Task objective: Scan the records below for the line containing "680x428 pixels. At" and the line containing "Task: Zoom in on the seat map". Copy both, plus every line between, exactly.

Listed records:
= = = =
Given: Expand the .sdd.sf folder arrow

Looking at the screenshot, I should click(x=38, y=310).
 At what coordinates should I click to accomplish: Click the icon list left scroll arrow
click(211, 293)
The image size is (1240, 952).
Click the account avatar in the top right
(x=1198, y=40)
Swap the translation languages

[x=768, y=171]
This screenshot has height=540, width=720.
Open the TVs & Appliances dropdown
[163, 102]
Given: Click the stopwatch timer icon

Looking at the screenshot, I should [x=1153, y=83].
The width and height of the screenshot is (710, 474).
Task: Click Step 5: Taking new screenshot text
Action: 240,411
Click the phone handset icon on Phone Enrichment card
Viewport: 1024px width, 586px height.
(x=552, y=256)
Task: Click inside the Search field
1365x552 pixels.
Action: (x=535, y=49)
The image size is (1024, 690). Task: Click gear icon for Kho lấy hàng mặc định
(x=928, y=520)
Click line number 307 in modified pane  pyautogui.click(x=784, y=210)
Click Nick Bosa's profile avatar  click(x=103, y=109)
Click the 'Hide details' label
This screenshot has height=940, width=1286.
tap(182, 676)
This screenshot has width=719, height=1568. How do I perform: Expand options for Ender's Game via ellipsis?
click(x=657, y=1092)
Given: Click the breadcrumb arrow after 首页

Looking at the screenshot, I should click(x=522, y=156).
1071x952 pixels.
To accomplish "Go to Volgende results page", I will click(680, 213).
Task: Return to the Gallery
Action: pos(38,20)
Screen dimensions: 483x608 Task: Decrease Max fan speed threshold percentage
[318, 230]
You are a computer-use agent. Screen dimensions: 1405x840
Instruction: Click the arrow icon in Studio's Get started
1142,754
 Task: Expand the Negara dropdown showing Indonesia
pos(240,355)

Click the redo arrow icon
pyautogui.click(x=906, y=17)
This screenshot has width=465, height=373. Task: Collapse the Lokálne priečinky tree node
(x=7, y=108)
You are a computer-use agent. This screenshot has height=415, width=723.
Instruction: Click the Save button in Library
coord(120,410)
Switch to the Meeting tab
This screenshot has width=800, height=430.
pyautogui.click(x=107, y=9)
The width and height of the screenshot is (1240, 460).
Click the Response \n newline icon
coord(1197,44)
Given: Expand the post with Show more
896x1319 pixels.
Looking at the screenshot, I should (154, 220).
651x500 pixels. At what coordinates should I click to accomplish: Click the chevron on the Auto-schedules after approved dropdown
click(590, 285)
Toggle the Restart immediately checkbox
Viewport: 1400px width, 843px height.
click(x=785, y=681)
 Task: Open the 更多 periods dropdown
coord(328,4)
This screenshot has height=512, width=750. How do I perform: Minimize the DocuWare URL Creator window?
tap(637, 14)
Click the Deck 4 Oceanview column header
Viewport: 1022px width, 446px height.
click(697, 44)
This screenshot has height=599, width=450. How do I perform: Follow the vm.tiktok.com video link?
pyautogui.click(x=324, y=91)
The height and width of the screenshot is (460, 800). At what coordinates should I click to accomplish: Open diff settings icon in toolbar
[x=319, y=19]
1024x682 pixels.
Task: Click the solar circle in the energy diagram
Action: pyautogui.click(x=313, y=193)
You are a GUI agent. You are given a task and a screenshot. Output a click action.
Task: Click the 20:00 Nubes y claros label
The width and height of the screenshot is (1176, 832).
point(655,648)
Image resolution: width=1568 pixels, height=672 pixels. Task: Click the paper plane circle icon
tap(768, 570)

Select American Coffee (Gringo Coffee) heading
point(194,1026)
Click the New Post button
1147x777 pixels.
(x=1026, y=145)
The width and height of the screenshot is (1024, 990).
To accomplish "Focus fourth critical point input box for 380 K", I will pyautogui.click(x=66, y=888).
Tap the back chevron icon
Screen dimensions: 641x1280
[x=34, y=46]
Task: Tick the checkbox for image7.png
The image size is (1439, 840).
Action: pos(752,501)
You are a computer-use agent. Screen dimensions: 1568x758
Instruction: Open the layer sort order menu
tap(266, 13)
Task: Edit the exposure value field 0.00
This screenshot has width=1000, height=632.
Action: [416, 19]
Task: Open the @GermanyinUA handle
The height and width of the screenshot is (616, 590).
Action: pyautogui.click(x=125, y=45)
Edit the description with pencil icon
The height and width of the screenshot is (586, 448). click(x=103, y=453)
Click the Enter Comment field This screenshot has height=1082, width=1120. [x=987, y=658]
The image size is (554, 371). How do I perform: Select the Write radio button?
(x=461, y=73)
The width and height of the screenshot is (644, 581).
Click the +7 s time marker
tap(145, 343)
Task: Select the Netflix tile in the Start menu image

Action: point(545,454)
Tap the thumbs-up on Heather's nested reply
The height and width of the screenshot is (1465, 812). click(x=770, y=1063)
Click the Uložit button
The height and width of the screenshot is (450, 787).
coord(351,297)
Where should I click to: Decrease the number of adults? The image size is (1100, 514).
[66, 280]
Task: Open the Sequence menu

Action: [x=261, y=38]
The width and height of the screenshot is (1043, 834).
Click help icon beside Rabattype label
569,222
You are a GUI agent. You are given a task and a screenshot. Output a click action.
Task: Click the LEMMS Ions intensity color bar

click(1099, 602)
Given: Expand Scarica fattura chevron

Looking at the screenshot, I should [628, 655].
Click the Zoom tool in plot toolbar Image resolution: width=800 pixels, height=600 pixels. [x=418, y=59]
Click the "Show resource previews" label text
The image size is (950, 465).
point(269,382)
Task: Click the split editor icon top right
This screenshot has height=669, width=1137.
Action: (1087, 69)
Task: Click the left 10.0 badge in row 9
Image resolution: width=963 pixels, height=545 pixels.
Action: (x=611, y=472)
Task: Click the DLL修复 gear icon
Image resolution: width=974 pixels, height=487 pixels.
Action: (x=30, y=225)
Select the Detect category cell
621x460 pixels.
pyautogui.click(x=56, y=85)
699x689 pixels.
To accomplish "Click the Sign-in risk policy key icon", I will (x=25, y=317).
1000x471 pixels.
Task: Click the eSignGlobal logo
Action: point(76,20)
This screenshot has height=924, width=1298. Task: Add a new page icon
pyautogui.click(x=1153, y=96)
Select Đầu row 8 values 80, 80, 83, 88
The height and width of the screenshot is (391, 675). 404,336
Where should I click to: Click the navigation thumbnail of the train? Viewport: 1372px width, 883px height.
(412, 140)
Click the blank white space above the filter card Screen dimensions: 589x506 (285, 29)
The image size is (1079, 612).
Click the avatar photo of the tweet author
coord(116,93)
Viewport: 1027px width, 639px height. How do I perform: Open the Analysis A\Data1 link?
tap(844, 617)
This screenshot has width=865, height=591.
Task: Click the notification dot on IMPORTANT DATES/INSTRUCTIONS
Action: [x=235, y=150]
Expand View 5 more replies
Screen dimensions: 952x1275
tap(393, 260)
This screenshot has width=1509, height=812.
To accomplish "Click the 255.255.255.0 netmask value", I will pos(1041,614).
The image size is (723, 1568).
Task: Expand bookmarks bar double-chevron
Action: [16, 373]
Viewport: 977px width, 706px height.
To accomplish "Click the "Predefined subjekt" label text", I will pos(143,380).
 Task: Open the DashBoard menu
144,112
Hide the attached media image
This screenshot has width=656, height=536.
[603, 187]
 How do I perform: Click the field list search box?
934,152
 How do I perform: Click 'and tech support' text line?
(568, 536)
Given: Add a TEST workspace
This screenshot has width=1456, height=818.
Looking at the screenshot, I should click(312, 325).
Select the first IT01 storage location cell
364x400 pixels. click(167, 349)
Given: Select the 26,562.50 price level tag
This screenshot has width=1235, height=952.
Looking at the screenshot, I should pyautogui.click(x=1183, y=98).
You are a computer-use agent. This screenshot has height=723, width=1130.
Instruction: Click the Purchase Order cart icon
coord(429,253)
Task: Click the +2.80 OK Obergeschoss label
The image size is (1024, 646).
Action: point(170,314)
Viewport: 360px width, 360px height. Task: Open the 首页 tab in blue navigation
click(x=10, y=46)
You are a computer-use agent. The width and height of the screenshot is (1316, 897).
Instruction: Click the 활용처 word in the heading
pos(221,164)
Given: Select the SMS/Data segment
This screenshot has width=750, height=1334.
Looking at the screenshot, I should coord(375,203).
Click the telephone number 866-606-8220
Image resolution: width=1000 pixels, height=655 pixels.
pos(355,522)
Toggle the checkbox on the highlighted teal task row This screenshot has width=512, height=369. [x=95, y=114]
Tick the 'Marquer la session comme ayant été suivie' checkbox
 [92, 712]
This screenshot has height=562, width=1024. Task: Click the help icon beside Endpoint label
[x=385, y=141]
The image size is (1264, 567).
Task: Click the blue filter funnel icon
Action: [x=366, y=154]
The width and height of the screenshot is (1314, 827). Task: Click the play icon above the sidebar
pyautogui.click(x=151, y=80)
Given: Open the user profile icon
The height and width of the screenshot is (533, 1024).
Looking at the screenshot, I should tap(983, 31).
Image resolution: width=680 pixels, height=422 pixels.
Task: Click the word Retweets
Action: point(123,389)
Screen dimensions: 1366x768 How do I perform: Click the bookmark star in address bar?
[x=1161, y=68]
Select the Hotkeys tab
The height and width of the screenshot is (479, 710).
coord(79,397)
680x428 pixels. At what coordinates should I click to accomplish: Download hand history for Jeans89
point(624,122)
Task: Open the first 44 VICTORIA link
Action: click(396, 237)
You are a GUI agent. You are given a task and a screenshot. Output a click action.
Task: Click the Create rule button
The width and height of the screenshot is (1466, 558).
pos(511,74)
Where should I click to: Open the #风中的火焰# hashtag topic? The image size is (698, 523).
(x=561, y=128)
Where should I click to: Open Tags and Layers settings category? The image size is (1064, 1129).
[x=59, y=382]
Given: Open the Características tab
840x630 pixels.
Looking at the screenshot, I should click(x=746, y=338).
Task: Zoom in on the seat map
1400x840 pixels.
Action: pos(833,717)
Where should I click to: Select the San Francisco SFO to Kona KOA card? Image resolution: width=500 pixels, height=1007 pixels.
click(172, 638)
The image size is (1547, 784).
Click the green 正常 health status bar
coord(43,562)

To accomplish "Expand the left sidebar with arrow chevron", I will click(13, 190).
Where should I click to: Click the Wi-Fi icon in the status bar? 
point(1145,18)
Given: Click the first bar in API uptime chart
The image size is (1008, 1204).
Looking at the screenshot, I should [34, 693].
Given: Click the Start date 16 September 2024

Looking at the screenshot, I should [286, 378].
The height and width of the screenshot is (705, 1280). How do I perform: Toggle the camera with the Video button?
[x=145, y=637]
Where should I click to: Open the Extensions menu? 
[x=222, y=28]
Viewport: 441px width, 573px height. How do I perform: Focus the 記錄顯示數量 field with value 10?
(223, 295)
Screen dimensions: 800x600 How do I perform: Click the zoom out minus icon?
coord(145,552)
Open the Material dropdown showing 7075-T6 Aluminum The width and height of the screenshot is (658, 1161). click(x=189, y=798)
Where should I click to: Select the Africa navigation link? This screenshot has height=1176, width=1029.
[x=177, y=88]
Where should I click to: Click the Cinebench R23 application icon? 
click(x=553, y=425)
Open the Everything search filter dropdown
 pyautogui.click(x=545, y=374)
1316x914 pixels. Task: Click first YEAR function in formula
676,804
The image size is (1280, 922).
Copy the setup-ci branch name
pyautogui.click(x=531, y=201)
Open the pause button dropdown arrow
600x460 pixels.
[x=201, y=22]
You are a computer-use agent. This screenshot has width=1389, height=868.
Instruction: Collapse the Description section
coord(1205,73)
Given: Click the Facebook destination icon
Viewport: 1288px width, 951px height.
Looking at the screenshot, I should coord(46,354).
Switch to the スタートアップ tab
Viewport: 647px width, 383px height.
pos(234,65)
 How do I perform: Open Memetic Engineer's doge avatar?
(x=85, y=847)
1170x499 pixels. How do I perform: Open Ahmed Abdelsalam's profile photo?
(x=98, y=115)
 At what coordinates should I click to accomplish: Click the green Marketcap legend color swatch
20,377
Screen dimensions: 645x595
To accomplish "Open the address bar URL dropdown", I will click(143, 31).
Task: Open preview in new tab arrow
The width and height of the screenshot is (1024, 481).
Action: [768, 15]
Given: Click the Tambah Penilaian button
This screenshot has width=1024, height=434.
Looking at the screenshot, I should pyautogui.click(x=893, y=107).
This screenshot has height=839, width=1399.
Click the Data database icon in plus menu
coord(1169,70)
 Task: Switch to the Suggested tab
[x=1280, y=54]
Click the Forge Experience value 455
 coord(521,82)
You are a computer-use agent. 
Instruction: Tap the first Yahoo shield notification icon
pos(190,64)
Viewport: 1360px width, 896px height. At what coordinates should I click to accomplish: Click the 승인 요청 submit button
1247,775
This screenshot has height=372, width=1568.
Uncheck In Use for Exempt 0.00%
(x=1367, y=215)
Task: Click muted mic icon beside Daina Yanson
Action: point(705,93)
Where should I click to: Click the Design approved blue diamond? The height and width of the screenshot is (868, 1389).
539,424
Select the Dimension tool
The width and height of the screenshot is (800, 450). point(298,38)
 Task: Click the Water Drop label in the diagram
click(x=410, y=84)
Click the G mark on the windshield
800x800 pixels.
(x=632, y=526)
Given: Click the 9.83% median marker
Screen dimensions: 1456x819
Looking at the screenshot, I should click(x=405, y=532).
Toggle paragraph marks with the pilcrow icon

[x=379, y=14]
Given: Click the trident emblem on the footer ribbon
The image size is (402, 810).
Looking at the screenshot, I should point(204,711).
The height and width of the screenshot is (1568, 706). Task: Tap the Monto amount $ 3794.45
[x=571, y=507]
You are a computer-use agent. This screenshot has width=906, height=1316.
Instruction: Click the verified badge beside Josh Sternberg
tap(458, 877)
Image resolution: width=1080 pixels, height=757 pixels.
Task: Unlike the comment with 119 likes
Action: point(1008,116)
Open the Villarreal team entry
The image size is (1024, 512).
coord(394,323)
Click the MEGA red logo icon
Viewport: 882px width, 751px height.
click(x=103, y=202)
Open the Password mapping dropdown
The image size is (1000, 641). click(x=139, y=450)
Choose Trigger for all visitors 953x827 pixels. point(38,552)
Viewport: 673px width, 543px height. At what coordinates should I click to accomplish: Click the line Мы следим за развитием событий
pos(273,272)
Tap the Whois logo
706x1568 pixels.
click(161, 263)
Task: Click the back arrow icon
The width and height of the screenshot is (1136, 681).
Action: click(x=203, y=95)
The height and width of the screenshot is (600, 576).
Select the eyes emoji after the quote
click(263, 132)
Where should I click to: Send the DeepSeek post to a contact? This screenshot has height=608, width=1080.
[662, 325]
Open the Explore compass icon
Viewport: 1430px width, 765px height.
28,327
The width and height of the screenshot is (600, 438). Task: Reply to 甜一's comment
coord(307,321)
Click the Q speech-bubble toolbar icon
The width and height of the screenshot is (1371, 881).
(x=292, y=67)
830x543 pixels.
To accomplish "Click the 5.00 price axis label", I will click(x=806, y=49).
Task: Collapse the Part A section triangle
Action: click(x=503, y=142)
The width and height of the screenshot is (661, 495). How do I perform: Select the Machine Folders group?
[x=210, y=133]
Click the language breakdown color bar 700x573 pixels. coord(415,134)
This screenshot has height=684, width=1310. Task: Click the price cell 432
= = = =
Reply:
680x428 pixels. At what coordinates should I click to accomplish: Download hand history for Jeans89
point(624,122)
Task: Open the first 44 VICTORIA link
Action: click(396, 237)
You are a GUI agent. You are given a task and a screenshot. Output a click action.
Task: Click the Create rule button
The width and height of the screenshot is (1466, 558).
pos(511,74)
Where should I click to: Open the #风中的火焰# hashtag topic? The image size is (698, 523).
(x=561, y=128)
Where should I click to: Open Tags and Layers settings category? The image size is (1064, 1129).
[x=59, y=382]
Given: Open the Características tab
840x630 pixels.
Looking at the screenshot, I should click(x=746, y=338).
Task: Zoom in on the seat map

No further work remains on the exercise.